## Start SOURCE EXTRACT

Given that this is coming out of the UK, I thought it was going to be about some Orwellian request for Tesla to detect speeding and report it to the police. It's actually a much more reasonable situation where Tesla is failing to identify drivers of leased/rented cars and Tesla clearly seems in the wrong.

> Tesla offers its vehicles on long-term leases, and in such a scenario the leasing company is typically the registered keeper of the car.

> Drivers of rented or company cars caught speeding have to be named before they can face prosecution and companies which fail to return paperwork to police can be prosecuted instead.

Seems like some kind of weird quirk that the government doesn't already have this information readily available. Why isn't there a registration process for the person that leased the car?
For context for international readers, the UK has a lot of speed cameras and other automated ways to give out fines.

These get sent by snailmail to the 'owner'[simplification] of the vehicle using a government database. The owner must then, within a deadline, say who was driving the vehicle at that date and time.

If the owner fails to say who was driving, they have committed a criminal offence, and will be fined.

## End SOURCE EXTRACT

■ **REQUESTS**
A – Reproduce the stretch of the Tesla speeding discussion from "Seems like some" through "date and time.".
B – Answer these questions about the Tesla speeding discussion:
(i) In a long-term Tesla lease, who is typically the registered keeper of the car?
(ii) How are the fines from automated cameras sent to the owner of the vehicle?
(iii) What happens if the owner fails to say who was driving?
C – Continue the Tesla speeding discussion after its last sentence.
The material after this plays no role in what is asked here.

## Start DATA

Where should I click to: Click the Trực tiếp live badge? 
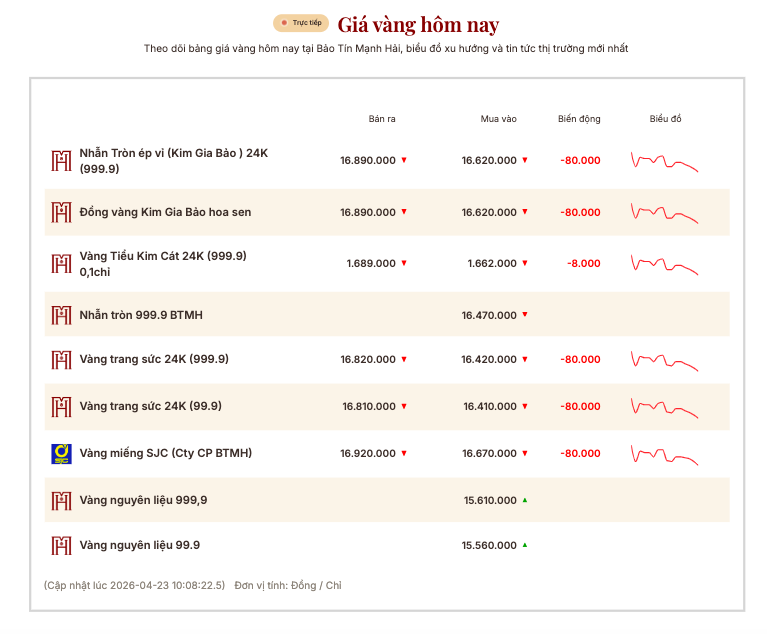pyautogui.click(x=301, y=22)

## End DATA

■ **ANSWERS BELOW**
A –
Seems like some kind of weird quirk that the government doesn't already have this information readily available. Why isn't there a registration process for the person that leased the car?
For context for international readers, the UK has a lot of speed cameras and other automated ways to give out fines.

These get sent by snailmail to the 'owner'[simplification] of the vehicle using a government database. The owner must then, within a deadline, say who was driving the vehicle at that date and time.

B –
(i) The leasing company.
(ii) By snailmail, using a government database.
(iii) They have committed a criminal offence and will be fined.

C –
It looks like Tesla has in a bunch of cases not declared the driver on time. I'm willing to bet that's due to them just being slack with records in some cases - for example loaner cars, offences which occurred on the same day as a sale from person A to person B, etc.

18 offences across the whole fleet of >100k cars isn't much really, when you consider ~30% of motorists receive a fine in any given year.

Convicted 5 times... if this was a natural person it stands to reason their license to operate a motor vehicle would be revoked. However, a "corporate" person faces no such consequences. What is the equivalent of jail for these "corporate" entities who are more than happy to pay fines.
"Almost 4,000 defendants have been convicted in courts in England and Wales in the last two weeks for failing to identify the driver of a vehicle under police investigation, leading to fines ranging from £1 to £1,000."

"Tesla has been convicted at least 18 times"

So, Tesla are 1 of 4000. I feel the article is missing a bigger story here to make it about Tesla.

(comment deleted)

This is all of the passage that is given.